2.1. HDFS External Table Creation
2.2. Querying with HDFS Connector

This chapter describes how to use the Tibero HDFS Connector.

2.1. HDFS External Table Creation

The syntax for creating an external table using the HDFS Connector is the same as the general syntax for creating an external table.

hdfs://[HDFS Namenode IP or hostname][:Port]/[File Path]

In the previous syntax, Port is optional and 8020 is its default value.

The following is an example of defining an external table using the HDFS Connector.

CREATE DIRECTORY TMP_DIR AS '/home/tibero/';

CREATE TABLE HDFS_EXT (
    ID NUMBER(10),
    TEXT VARCHAR(64)
) ORGANIZATION EXTERNAL (
    DEFAULT DIRECTORY TMP_DIR
    ACCESS PARAMETERS (
        LOAD DATA INTO TABLE HDFS_EXT
        FIELDS TERMINATED BY '|'
        (ID, TEXT)
    ) LOCATION (
        'hdfs://hadoop_name/user/tibero/f0.txt',
        'hdfs://hadoop_name/user/tibero/f1.txt',
        'hdfs://hadoop_name/user/tibero/f2.txt'
    )
);

The previous example creates three HDFS files for the external table. The host name of the HDFS Namenode is 'hadoop_name', and the port number defaults to 8020. Next, it reads the three files, 'f0.txt', 'f1.txt', and 'f2.txt', from the '/user/tibero' directory below HDFS.

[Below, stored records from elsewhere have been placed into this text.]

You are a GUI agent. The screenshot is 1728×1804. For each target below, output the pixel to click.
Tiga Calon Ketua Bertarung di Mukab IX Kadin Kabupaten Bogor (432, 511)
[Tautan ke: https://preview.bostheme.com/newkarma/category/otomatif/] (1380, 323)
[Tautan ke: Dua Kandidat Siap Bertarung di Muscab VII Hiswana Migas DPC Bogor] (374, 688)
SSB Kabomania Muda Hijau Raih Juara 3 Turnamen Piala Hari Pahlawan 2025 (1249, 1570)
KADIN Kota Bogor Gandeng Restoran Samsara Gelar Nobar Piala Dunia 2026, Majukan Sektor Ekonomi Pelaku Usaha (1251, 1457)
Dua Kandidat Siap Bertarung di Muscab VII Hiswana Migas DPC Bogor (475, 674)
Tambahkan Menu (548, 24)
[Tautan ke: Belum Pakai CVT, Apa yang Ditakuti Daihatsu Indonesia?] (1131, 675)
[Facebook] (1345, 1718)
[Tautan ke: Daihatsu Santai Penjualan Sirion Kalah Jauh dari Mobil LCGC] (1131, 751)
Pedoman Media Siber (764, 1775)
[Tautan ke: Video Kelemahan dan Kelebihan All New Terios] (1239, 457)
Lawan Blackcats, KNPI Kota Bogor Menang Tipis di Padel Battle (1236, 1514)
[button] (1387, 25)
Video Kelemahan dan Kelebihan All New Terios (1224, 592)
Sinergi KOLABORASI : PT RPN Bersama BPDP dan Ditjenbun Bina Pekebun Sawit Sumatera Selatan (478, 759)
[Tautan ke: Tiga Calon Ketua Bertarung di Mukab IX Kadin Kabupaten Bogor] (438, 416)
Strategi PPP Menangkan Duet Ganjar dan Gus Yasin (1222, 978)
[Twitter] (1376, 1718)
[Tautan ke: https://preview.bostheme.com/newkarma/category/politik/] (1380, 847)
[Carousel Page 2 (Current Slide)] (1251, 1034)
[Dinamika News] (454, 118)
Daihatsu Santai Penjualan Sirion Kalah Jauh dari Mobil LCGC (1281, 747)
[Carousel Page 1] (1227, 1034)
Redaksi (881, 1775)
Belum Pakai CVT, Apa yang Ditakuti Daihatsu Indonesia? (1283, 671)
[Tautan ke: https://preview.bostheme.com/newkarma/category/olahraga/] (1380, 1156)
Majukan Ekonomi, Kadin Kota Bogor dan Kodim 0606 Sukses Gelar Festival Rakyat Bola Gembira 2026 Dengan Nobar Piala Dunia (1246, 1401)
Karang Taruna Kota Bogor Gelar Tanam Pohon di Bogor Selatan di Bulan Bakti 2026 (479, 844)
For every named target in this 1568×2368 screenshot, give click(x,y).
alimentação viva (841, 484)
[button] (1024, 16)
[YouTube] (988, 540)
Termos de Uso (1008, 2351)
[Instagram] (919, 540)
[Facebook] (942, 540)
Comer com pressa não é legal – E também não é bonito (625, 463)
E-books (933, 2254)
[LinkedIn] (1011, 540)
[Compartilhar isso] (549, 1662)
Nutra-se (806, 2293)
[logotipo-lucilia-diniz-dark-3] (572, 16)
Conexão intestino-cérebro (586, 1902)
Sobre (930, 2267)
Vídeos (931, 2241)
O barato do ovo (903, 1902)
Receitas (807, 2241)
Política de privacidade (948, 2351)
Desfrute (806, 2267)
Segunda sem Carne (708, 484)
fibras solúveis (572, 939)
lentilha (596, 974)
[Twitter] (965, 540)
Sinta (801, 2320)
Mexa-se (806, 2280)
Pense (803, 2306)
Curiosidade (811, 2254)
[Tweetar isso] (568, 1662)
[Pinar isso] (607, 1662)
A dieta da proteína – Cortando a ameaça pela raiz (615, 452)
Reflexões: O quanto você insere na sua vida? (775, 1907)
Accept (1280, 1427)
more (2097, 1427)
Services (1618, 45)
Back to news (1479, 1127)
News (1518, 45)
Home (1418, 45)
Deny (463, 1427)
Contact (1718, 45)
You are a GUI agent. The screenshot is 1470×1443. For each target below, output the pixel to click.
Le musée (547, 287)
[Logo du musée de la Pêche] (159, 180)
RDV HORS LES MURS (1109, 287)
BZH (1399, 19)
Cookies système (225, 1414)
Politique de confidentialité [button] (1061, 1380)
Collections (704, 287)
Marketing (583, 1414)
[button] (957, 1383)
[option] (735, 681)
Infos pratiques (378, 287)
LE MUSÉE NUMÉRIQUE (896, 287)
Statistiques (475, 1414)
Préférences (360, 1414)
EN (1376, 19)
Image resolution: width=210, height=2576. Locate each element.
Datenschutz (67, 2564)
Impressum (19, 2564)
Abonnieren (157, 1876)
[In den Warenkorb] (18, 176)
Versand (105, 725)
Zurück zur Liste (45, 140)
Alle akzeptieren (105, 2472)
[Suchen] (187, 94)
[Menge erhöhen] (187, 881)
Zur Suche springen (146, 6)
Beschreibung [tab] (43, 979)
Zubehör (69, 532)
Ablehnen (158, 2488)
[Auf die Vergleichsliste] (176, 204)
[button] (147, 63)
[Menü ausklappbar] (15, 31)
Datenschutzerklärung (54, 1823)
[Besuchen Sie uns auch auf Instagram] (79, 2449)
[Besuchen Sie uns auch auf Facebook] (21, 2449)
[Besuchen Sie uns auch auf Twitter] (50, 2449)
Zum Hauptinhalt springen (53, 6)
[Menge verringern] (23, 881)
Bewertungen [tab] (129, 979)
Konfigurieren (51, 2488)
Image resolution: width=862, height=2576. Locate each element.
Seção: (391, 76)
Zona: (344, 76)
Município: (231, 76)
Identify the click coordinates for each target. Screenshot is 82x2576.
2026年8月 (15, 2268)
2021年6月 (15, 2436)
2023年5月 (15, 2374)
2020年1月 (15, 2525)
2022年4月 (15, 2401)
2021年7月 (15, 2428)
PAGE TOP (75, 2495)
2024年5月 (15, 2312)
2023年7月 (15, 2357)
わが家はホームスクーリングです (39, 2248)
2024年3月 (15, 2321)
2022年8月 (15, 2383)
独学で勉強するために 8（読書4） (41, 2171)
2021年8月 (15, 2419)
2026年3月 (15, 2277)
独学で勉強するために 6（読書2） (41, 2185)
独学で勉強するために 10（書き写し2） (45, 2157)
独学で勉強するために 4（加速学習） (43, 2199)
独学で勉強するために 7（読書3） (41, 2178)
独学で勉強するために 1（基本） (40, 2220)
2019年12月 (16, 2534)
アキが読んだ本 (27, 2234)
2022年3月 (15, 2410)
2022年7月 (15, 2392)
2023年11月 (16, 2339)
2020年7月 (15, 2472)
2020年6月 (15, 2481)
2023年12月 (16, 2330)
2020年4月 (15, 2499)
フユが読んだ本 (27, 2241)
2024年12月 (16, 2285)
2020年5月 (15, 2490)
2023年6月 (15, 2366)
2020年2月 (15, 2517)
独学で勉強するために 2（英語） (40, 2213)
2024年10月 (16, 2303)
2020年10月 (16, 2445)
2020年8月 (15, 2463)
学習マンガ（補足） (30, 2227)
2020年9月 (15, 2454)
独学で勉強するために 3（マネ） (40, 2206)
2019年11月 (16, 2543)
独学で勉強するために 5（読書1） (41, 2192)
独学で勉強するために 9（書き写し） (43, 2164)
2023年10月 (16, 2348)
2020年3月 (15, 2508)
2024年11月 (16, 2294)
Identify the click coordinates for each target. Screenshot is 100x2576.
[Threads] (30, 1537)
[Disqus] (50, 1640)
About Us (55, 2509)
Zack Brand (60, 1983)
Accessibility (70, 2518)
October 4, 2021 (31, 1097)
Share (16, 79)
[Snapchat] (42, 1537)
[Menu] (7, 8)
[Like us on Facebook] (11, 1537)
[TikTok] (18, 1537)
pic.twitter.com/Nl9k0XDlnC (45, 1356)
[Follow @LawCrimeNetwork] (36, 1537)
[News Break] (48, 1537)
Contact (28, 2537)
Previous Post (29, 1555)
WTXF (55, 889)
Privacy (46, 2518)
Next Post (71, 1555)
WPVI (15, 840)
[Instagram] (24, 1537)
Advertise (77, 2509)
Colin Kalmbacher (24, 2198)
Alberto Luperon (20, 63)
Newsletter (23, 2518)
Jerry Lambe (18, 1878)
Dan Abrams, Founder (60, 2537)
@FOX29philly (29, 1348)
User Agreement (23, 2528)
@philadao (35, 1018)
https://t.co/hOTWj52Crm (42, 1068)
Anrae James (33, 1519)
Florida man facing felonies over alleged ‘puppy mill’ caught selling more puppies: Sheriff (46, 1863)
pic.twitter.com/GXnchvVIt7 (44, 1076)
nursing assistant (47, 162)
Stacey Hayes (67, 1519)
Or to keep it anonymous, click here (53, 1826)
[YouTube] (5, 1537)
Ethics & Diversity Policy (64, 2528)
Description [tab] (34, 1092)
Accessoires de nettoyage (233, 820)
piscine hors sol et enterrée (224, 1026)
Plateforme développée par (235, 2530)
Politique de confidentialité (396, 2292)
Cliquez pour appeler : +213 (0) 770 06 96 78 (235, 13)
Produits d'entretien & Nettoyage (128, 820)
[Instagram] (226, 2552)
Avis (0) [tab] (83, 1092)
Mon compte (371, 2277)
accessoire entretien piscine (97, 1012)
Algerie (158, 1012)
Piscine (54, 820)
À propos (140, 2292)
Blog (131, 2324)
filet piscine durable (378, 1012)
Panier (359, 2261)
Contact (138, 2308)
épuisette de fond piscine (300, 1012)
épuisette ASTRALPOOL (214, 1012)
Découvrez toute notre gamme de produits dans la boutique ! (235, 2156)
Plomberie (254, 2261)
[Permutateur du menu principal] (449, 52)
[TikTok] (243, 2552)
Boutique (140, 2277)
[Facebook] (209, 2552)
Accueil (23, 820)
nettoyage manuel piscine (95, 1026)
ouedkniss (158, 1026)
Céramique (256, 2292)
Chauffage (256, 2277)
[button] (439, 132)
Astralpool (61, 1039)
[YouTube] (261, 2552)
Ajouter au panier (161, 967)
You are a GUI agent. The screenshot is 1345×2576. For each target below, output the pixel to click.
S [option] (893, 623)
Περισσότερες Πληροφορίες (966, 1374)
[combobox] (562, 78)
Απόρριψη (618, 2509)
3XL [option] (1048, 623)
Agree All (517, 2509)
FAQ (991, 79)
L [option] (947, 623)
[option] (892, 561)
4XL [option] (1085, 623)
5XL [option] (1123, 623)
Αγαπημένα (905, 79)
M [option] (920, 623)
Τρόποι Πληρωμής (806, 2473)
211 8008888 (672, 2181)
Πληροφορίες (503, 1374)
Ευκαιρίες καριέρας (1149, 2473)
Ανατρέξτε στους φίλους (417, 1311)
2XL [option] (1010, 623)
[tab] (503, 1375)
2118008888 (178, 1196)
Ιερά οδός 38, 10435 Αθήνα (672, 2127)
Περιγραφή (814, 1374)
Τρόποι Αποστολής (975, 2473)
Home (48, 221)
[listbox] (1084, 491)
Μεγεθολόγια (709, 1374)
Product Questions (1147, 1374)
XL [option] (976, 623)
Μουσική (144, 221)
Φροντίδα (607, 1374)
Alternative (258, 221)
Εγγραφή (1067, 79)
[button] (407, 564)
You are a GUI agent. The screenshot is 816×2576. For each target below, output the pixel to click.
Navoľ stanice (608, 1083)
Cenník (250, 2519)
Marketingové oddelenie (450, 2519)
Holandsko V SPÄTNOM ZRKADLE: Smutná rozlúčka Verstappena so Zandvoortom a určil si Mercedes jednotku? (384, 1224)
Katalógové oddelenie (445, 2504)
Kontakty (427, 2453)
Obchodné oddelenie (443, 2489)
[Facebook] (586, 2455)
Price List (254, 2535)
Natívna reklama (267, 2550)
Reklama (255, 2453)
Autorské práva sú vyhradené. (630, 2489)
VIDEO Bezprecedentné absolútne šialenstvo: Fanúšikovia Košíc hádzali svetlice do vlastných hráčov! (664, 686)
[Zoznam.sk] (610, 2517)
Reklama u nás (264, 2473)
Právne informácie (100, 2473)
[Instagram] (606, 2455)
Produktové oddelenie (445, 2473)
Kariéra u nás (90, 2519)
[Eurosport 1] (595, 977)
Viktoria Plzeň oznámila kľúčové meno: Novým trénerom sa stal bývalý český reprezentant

The directory object is only needed for the DDL syntax to create the external table, and it has no effect on the HDFS file path. Local files as well as HDFS files can be used to create an external table, and all functions available to external tables can be used in the same way.

Note

For detailed information about external table creation syntax, refer to Tibero SQL Reference Guide.

2.2. Querying with HDFS Connector

To query with HDFS Connector, create an external table and execute queries against it. External Table interface enables the use of all query functions provided by Tibero, join operations with a Tibero table, various aggregate functions, UDF, etc.

The following is an example of using the HDFS Connector to execute a query.

SELECT COUNT(*), AVG(PEOPLE.AGE) 
FROM HDFS_EXT, PEOPLE
WHERE HDFS_EXT.ID = PEOPLE.ID
GROUP BY HDFS_EXT.TEXT;

The /*+ parallel */ hint can also be used for parallel execution as with general tables.

SELECT /*+ parallel (8) */ COUNT(*), AVG(PEOPLE.AGE) 
FROM HDFS_EXT, PEOPLE
WHERE HDFS_EXT.ID = PEOPLE.ID
GROUP BY HDFS_EXT.TEXT;

Parallel execution can enhance performance since it uses parallel table scans by dividing HDFS files into HDFS block units. However, DML cannot be executed against external tables of HDFS Connector.